223 S.W.2d 474 | Mo. | 1949
Action under §§ 3672-3677, R.S. '39, and Mo. R.S.A., to recover $10,000 damages for negligently causing the death of plaintiff's husband, Fred Daiprai, a coal miner. Brought one day short of the running of the statute of limitations against A.M. Bradley, Joe Donatti, and Edwin W. Carter as copartners doing business as Moberly Fuel Transfer Company, these individuals, after having been duly served with process, appeared and filed a joint motion to make the petition more definite and certain or for a bill of particulars. More than a year later, and while this motion was still pending and undisposed of, plaintiff, without asking leave of court, filed an amended petition making Moberly Fuel Transfer Company the sole defendant, and alleging it to be a corporation. The original and amended petitions differed only in these respects: The amended petition omitted all references to the individuals sued as copartners in the original petition; alleged "Moberly Fuel Transfer Company" to be a corporation, and substituted the word "defendant" for "defendants" wherever the latter had appeared in the original.
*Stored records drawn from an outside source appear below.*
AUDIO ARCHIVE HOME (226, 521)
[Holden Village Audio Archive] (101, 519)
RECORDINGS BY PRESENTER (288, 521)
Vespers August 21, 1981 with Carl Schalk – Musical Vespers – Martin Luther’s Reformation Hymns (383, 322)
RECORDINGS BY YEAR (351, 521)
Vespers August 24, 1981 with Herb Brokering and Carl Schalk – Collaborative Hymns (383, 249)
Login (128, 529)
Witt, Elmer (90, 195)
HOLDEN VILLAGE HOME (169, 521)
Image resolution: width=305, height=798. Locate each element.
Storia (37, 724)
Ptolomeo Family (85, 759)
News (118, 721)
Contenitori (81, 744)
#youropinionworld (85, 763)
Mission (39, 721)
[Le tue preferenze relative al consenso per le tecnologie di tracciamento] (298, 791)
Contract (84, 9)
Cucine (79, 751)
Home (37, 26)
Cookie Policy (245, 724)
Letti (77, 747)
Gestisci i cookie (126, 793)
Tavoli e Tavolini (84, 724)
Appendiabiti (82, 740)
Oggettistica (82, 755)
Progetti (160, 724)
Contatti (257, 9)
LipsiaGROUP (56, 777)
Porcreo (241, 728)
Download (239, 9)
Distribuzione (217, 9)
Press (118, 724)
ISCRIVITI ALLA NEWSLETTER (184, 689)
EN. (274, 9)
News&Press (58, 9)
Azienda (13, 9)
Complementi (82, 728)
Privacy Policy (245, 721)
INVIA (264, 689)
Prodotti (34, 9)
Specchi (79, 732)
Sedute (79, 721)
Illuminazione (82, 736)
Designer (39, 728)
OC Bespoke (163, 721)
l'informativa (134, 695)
It is stipulated that "service was had on said Moberly Fuel Transfer Company, a corporation, on said amended petition on the 3rd day of July, 1947, in Randolph County, Missouri." The corporation filed its answer and also a motion to dismiss, the grounds of the latter being that the amended petition "constitutes an entire substitution of parties defendant," and for the further reason that the same "fails to state a claim on which relief can be granted." On the hearing of the motion to dismiss, it was stipulated that "at the time of the filing of the original petition that the three named parties who were joined as partners owned the corporation that was [476] subsequently sued, and that the same three parties owned the corporation at the time of the filing of the purported amended petition." The motion to dismiss was sustained and plaintiff appealed.
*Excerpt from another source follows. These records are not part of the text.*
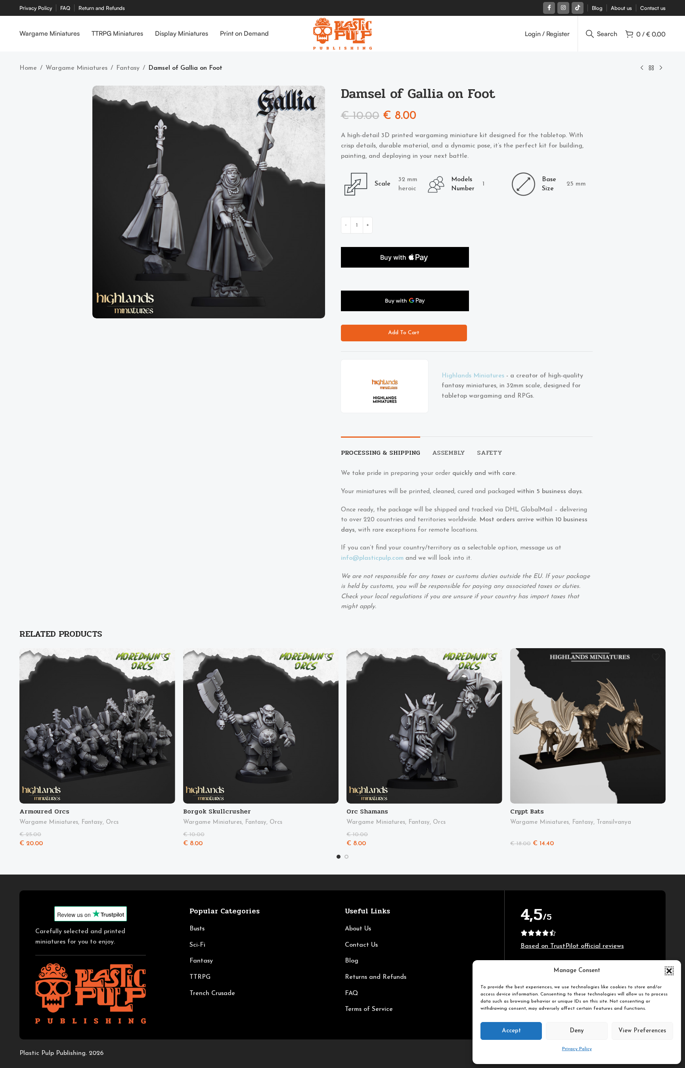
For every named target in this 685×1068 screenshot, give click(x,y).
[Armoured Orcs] (97, 726)
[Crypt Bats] (588, 726)
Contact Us (361, 945)
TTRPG (199, 977)
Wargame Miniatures (76, 68)
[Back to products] (651, 68)
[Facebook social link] (549, 8)
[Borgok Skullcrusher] (261, 726)
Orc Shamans (367, 811)
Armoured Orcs (44, 811)
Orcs (112, 822)
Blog (351, 961)
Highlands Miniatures (473, 376)
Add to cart (403, 333)
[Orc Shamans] (424, 726)
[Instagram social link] (563, 8)
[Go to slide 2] (346, 857)
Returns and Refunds (375, 977)
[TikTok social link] (578, 8)
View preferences (642, 1031)
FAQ (351, 993)
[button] (669, 971)
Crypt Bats (527, 811)
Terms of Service (369, 1009)
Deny (577, 1031)
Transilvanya (614, 822)
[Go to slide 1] (339, 857)
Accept (511, 1031)
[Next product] (661, 68)
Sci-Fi (197, 945)
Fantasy (128, 68)
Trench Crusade (212, 993)
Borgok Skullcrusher (217, 811)
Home (28, 68)
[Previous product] (642, 68)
The question presented is whether the amendment was permissible in the discretion of the court after the statute of limitations had become a bar to a new action. Plaintiff contends the amendment merely corrected a misnomer "by changing the description of the party defendant from that of a copartnership to a corporation." *792
Amendments correcting misnomers, even after the running of the statute of limitations, are almost universally upheld. However, we are constrained to hold that the facts here involved do not present that sort of situation, nor call for the application of that rule. "`The fact that the name of the corporation was the same as that of the [partnership] firm, and that the stockholders therein were the members of the firm, can make no difference. In the eye of the law, the firm and the corporation are two different persons.'
Haney v. Thomson, supra, was decided in 1936, before the enactment of the new Civil Code. It treats of the question at great length, and, although not cited in either brief, is controlling here, unless its authority has been weakened or destroyed by the subsequently enacted provisions of §§ 17 and 81 of the Civil Code of Missouri, §§ 847.17, 847.81, Mo. R.S.A. Plaintiff points to the following language of § 17, § 847.17, Mo. R.S.A.: "Parties may be dropped or added by order of the court on motion of any party or of its own initiative at any stage of the action and on such terms as are just." She also invokes § 81, § 847.81, Mo. R.S.A., providing as follows: "A party may amend his pleading as a matter of course at any time before a responsive pleading is filed and served * * * and leave shall be freely given when justice so requires." These code provisions may not be read apart from applicable statutes of limitations. To do so would render the latter nugatory, a consequence manifestly not intended by the Legislature.